I saw my doctor last night. We were both talking at the same time, both saying that the issue is I don’t know how to manage this grief in the context of my life. I’ve managed my illness, with help from her and others, for over eight years. I know how to do that, know when I can push on and when I need to rest. I know what imminent collapse feels like, and generally can judge how severe the symptoms have got. I know that when I’m about to dissociate it affects my eyesight first, and then my speed of movement, and then my ability to speak, and onwards until I have no feeling in my body and my brain entirely shuts down. I know the other patterns as well. I have a well-practiced plan for what to do when things are bad. I’ve used it time and time again and it’s kept me alive.

But the grief is new and it is brutal. It has a rhythm of its own, different triggers, a set of symptoms which are unfamiliar and still, six months in, unexpected. I don’t yet fully know how to ride those – or when I’m about to fall off. Having those layered on top of my illness puts me on a bucking bronco. Life currently is tricky, to say the least.

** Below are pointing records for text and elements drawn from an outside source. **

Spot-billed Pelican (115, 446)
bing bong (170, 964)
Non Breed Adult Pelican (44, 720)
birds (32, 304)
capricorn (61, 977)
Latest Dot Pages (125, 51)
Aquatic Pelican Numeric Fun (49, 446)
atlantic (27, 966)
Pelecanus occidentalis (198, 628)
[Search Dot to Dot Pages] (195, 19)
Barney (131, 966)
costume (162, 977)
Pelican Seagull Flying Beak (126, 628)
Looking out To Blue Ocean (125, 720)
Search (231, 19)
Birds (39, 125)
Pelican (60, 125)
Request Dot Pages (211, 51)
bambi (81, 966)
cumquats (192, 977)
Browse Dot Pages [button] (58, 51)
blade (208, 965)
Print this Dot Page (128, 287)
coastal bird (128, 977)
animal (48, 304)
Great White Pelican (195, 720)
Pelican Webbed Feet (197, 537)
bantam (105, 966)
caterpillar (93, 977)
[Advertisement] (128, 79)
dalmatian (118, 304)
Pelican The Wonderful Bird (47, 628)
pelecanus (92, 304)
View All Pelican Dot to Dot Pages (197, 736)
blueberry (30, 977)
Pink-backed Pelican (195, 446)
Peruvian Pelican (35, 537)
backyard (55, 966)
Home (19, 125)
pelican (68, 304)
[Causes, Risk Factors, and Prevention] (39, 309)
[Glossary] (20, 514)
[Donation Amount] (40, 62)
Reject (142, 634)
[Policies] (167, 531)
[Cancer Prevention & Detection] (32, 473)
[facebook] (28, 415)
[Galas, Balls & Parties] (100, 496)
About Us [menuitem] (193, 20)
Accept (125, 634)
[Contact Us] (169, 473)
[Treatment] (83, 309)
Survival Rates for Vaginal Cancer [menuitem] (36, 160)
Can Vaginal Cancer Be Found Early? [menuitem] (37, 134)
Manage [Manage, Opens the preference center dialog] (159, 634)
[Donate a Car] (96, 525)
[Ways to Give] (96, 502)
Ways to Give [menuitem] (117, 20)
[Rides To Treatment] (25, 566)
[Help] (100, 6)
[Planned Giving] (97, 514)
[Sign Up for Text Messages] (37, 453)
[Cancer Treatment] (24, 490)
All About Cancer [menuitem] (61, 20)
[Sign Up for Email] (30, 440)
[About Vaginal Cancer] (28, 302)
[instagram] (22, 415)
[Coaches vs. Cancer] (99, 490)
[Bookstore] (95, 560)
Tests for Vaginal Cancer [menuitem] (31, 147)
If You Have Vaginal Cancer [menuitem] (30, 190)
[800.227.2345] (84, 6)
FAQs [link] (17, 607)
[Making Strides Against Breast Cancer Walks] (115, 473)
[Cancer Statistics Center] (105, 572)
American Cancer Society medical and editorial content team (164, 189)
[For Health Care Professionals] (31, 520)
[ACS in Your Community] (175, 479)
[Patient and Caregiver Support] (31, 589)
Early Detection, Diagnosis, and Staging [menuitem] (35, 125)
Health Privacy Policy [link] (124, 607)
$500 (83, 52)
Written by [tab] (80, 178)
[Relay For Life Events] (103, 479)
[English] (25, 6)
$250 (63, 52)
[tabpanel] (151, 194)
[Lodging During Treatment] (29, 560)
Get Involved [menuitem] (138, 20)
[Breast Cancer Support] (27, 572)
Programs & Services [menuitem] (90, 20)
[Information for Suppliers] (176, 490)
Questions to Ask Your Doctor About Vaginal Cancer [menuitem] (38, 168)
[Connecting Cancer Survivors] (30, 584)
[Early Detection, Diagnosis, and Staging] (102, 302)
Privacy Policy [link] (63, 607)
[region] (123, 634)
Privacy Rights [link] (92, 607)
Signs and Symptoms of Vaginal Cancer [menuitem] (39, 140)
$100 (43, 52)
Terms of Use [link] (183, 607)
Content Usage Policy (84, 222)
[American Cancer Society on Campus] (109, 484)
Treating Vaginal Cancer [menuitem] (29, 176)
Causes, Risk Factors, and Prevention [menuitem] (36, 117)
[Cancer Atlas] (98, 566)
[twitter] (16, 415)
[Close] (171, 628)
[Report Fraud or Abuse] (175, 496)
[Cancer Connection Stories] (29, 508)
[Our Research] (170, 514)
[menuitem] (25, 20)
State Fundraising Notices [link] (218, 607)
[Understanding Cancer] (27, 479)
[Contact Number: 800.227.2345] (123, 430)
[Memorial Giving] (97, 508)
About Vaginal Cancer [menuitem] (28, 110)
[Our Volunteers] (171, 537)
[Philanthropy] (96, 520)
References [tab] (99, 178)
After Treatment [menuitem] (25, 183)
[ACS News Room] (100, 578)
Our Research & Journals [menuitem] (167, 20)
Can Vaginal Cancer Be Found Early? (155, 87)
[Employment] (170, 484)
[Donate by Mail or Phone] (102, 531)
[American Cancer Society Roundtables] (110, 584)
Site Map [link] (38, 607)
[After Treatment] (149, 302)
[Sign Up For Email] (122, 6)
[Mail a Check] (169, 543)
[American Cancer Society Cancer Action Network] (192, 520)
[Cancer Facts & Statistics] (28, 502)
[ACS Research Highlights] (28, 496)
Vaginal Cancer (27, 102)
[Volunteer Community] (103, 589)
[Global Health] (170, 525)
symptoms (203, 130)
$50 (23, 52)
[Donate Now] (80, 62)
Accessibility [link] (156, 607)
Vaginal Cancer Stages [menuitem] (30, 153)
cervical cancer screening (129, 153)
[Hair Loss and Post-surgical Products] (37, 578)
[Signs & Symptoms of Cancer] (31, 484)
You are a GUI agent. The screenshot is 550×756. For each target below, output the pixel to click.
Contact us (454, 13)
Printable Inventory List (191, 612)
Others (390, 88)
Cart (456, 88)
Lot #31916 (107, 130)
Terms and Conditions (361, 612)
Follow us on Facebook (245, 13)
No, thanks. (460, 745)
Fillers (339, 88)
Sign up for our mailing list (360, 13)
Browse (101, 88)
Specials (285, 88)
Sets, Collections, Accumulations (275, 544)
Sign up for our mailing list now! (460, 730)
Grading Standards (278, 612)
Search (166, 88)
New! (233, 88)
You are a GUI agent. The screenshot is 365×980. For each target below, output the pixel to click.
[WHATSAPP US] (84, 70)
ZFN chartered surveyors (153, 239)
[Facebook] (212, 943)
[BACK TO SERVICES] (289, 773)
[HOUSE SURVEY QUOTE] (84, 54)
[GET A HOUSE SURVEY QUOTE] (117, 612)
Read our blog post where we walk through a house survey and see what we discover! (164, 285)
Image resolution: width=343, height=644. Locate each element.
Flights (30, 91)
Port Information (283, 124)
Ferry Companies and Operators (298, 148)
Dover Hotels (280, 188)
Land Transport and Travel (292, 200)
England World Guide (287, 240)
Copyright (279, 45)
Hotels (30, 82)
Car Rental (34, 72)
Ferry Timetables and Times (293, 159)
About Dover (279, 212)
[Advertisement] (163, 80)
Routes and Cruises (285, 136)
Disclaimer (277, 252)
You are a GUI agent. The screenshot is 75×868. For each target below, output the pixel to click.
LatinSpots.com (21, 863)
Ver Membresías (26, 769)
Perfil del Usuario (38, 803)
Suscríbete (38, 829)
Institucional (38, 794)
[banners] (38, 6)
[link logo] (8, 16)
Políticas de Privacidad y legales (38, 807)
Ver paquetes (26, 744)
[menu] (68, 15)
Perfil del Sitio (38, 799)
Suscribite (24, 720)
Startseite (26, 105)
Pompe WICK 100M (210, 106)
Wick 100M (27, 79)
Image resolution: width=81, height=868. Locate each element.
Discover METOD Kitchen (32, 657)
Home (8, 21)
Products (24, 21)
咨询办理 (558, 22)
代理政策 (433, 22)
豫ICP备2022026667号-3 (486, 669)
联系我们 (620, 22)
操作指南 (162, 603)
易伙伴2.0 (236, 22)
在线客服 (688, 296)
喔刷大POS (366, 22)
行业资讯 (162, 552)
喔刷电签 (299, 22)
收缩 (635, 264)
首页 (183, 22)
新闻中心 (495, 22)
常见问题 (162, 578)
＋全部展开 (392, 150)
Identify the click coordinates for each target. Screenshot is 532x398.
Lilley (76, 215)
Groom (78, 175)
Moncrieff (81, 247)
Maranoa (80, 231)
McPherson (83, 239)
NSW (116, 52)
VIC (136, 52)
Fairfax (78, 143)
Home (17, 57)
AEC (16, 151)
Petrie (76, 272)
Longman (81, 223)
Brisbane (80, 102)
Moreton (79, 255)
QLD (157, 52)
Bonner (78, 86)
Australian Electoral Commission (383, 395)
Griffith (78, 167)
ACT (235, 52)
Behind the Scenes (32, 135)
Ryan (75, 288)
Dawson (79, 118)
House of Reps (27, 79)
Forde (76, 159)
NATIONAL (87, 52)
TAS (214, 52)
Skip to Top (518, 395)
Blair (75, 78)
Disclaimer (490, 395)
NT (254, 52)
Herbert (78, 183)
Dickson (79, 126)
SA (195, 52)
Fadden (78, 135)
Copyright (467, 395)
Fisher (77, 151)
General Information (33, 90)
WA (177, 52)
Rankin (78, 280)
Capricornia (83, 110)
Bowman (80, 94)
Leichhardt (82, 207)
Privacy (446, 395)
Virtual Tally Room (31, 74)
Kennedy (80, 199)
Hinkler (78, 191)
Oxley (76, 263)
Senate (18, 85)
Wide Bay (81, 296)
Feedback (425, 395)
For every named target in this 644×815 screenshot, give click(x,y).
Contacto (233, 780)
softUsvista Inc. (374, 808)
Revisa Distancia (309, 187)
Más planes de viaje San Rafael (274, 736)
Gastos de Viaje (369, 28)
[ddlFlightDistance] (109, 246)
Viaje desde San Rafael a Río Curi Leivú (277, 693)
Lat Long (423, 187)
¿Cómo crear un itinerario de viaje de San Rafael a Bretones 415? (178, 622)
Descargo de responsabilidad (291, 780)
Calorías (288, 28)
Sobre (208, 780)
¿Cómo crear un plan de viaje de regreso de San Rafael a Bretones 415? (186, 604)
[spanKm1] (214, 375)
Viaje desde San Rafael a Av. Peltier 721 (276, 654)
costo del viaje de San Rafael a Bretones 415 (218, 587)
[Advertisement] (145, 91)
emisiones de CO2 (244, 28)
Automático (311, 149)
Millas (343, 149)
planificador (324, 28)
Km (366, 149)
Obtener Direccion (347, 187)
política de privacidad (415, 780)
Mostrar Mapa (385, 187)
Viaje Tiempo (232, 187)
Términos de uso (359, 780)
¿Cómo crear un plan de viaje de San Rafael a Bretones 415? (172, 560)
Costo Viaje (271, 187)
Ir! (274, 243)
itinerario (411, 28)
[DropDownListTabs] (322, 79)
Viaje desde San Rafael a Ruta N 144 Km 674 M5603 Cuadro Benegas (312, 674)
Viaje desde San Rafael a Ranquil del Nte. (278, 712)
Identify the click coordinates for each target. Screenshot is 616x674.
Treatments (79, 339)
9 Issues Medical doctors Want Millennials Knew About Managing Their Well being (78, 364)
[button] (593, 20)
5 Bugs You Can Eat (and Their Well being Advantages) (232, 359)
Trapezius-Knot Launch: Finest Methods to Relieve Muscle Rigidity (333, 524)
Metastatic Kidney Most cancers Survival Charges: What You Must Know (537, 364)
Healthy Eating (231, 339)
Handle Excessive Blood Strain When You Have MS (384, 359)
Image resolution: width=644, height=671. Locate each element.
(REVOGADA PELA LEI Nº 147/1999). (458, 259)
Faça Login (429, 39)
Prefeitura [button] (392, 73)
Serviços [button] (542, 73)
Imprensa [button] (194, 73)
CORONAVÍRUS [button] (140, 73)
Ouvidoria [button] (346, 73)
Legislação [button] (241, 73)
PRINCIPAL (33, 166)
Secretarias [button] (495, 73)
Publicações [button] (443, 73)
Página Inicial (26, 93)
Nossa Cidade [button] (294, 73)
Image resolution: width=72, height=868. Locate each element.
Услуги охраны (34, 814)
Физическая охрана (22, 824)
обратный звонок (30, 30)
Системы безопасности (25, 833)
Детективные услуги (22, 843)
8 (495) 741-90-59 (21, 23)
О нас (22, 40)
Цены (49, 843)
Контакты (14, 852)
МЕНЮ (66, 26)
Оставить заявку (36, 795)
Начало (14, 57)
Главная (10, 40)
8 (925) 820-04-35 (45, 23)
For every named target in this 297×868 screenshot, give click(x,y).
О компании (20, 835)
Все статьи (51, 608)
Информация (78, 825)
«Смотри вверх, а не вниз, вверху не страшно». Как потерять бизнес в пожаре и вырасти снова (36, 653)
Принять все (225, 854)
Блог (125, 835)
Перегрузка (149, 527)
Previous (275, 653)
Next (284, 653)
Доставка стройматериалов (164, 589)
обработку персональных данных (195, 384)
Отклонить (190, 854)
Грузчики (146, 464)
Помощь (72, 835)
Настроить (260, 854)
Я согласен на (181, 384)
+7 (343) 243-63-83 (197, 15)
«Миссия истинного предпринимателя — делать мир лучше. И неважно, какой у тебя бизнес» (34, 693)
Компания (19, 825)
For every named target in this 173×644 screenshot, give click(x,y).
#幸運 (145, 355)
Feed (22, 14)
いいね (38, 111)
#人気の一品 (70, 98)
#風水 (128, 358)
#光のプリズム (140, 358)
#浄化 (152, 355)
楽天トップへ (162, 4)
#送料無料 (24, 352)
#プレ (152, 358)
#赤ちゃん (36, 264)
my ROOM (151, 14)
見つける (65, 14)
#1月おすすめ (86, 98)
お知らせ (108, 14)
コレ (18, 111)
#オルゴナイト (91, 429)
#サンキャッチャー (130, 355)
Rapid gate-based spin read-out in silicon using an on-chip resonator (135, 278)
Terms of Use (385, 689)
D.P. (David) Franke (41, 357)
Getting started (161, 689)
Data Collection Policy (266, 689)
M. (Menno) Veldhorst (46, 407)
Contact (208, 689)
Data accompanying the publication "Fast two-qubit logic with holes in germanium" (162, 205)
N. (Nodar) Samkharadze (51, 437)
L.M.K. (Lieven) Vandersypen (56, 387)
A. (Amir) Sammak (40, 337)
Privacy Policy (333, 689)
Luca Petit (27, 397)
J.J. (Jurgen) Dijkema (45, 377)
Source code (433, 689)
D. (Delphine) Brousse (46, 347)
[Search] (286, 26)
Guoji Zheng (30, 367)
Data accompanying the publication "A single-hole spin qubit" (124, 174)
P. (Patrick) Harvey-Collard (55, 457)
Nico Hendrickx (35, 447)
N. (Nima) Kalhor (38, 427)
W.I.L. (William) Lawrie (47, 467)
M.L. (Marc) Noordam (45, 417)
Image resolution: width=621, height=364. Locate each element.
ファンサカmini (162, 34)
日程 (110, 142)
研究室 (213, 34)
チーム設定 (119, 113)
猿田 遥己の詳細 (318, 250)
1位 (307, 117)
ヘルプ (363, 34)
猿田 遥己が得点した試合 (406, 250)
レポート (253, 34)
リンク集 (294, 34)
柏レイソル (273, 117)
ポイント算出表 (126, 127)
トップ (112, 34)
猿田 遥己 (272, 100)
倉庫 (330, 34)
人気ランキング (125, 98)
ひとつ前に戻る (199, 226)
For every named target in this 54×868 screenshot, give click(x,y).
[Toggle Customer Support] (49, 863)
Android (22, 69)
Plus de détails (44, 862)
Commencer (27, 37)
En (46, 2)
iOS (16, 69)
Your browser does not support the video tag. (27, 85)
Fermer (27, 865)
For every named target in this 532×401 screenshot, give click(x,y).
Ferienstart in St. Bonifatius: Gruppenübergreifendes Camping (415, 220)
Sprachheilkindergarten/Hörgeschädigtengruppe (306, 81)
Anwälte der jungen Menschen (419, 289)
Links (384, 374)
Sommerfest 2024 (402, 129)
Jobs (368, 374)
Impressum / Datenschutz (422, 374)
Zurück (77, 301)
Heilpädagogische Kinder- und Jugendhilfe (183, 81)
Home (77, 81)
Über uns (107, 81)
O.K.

So here’s what we do. My doctor knows me. She knows my illness. She knows grief. I trust her absolutely (a trust forged in extremis and over many years). Independent, headstrong and driven as I am, I have for now submitted the process of my life to her. Very literally I have written down how much time I am going to spend for the next week on work, clearing the house, dealing in one way or another with Matthew’s death, and anything else that causes mental, physical or emotional stress. We’re agreeing limits to each of those, and I have agreed that I’ll stick to them. This is not me. I prize my independence, my ability to do more than anyone thinks possible, and my right to do as I choose. But for the moment I need to let that go, and do as I am told, and wait, and believe that somehow I’ll learn how to manage this as well, and somehow I’ll come out the other side.

I’m looking at my diary from April last year. I was preparing to go to India and was nervous as well as excited. It seems a wise friend said this to me: ‘You’re going to go and have the experience of a lifetime and you’re going to come back and tell the tale, whatever it is.’

After a year of disaster and grief, and now with fear of what the future might bring, there are worse approaches to 2020 than a simple commitment to telling the tale ‘whatever it is’.

(Picture is of Changuch, first climbed by Martin Moran in 2009, viewed from just below Longstaff’s Col on Nanda Devi East.)